Die Durchsuchung einer Privatwohnung setzt einen Verdacht voraus. Sie darf nicht lediglich der Ermittlung von Tatsachen dienen, die zur Begründung eines Verdachts erforderlich sind. Mit dieser Begründung hat das Bundesverfassungsgericht die Durchsuchung bei einem angestellten Syndikus für rechtswidrig erklärt.
Angesichts des Grundrechts auf Unverletzlichkeit der Wohnung setzt ihre Durchsuchung den Verdacht einer Straftat voraus, der auf konkreten Tatsachen beruht. Vage Anhaltspunkte und bloße Vermutungen reichen nicht.
Noch kein Tatverdacht
Im Raum stand der Vorwurf der Bestechung ausländischer Amtsträger durch die Industrie.
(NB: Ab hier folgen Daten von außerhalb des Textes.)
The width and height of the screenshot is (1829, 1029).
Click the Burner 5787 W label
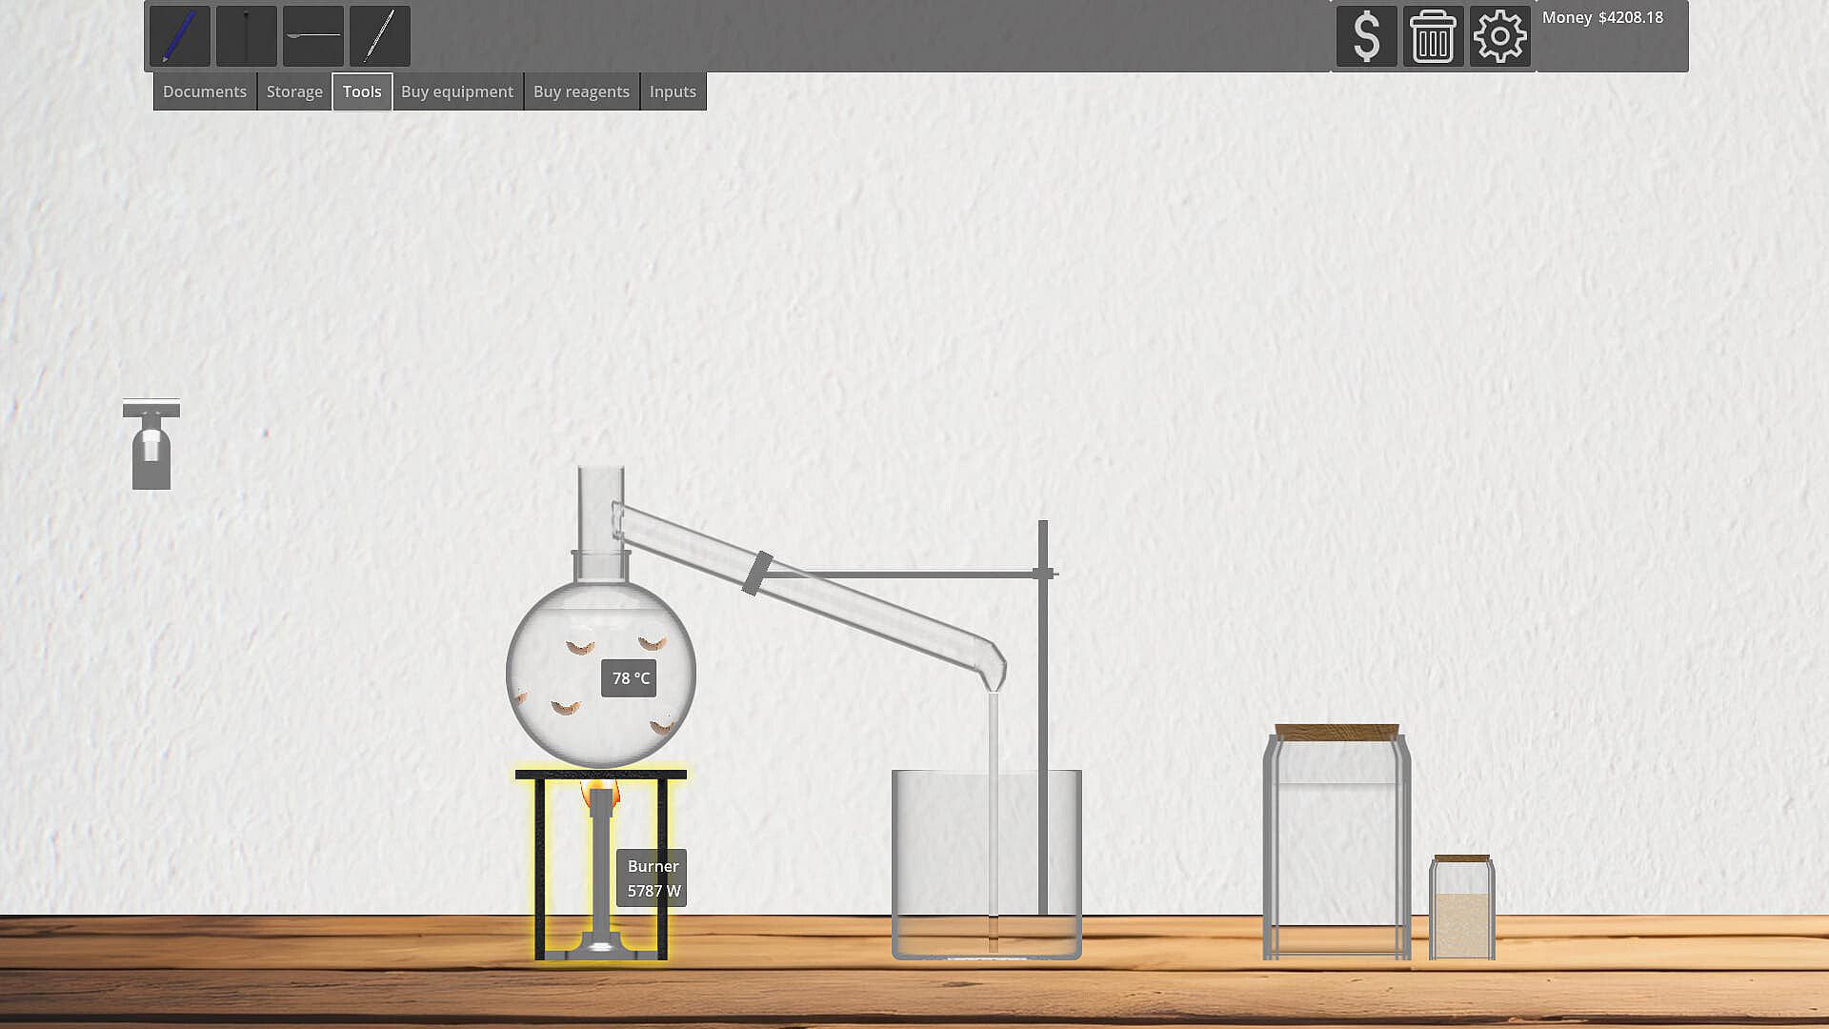coord(653,878)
Doch ein Tatverdacht ergibt sich nach Ansicht des BVerfG nicht ohne Weiteres daraus, dass der Leiter einer Rechtsabteilung sich zur Aufarbeitung des Sachverhalts und zur Vorbereitung des Verteidigungsvorbringens des Unternehmens veranlasst sieht, nachdem staatsanwaltliche Ermittlungen im Umfeld des Unternehmens durch einen Presseartikel bekannt geworden sind.
Unternehmensjurist ficht Durchsuchungsbeschlüsse an
Der Beschwerdeführer ist Prokurist sowie Leiter der Rechtabteilung eines Unternehmens der Rüstungsindustrie. Mit seiner Verfassungsbeschwerde wendet er sich gegen einen Durchsuchungsbeschluss des Amtsgerichts Stuttgart sowie gegen einen bestätigenden Beschluss des Landgerichts Stuttgart.
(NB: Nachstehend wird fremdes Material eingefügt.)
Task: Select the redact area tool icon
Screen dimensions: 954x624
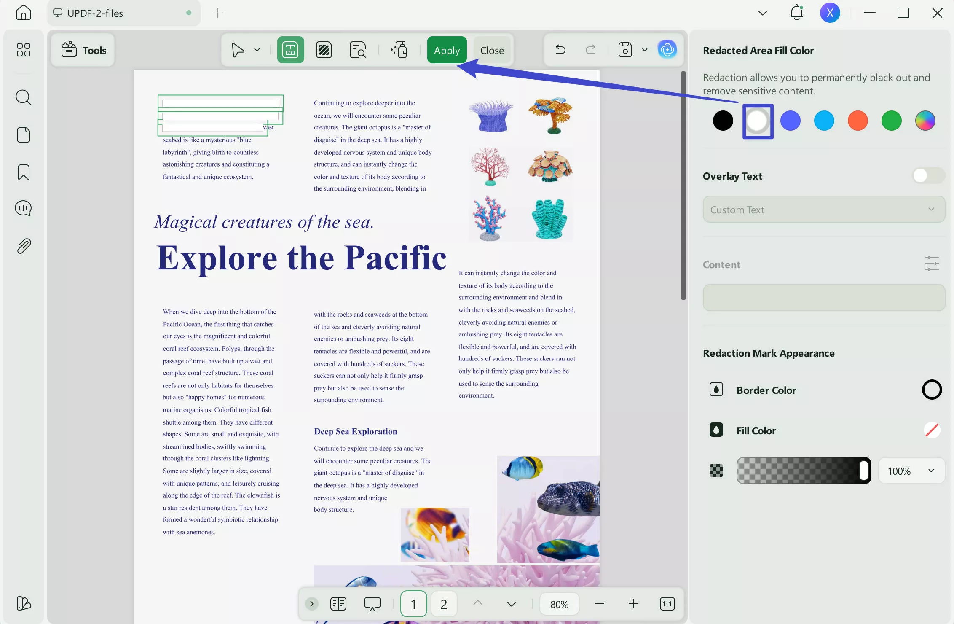Action: point(324,50)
Die Karlsruher Richter hängten das Schutzrecht an der Wohnung hoch: Die angegriffenen Beschlüsse verletzten ihrer Ansicht nach den Beschwerdeführer in seinem Grundrecht aus Art. 13 Abs. 1 und Abs. 2 GG.
Absage an Willkür und falsche Sicht auf Grundrechte
Eine ins Einzelne gehende Nachprüfung des von den Fachgerichten angenommenen Verdachts sei zwar nicht Sache des Bundesverfassungsgerichts. Aber:
- Ein Eingreifen des Bundesverfassungsgerichts sei geboten, wenn die Auslegung und Anwendung der strafrechtlichen Bestimmungen objektiv willkürlich sind
- oder Fehler erkennen lassen, die auf einer grundsätzlich unrichtigen Anschauung der Grundrechte des Betroffenen beruhen.
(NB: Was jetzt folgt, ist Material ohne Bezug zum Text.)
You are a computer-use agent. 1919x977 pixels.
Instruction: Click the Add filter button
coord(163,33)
Unternehmensjurist verhielt sich korrekt
Diesen Maßstäben werden die angegriffenen Entscheidungen des Amtsgerichts Stuttgart und des Landgerichts Stuttgart nach dem Karlsruher Machtwort nicht gerecht.
Die Annahme des Verdachts einer Beteiligung des Beschwerdeführers an einer gemeinschaftlichen Bestechung ausländischer oder inländischer Amtsträger beruhe nicht auf konkreten Tatsachen, sondern auf allenfalls vagen Anhaltspunkten und bloßen Vermutungen.
Gegen die Feststellung, dass die Stellung des Beschwerdeführers als Prokurist für sich genommen einen Anfangsverdacht nicht zu begründen vermag, ist verfassungsrechtlich nichts einzuwenden.
Darüber hinaus sei noch nicht verdächtig, wenn der Leiter der Rechtsabteilung nach einem Presseartikel über staatsanwaltlichen Ermittlungen im Umfeld des Unternehmens den Sachverhalt aufarbeitete und ein Verteidigungsvorbringen des Unternehmens in Angriff nahm..
Daraus könne nicht gefolgert werden, dass sein Handeln auf eine Verschleierung rechtswidriger Taten abziele. Erst recht könne daraus nicht auf eine Beteiligung des Beschwerdeführers an Bestechungshandlungen geschlossen werden, befand das Gericht.
(BVerfG, Beschluss v. 13.3.2014, 2 BvR 974/12).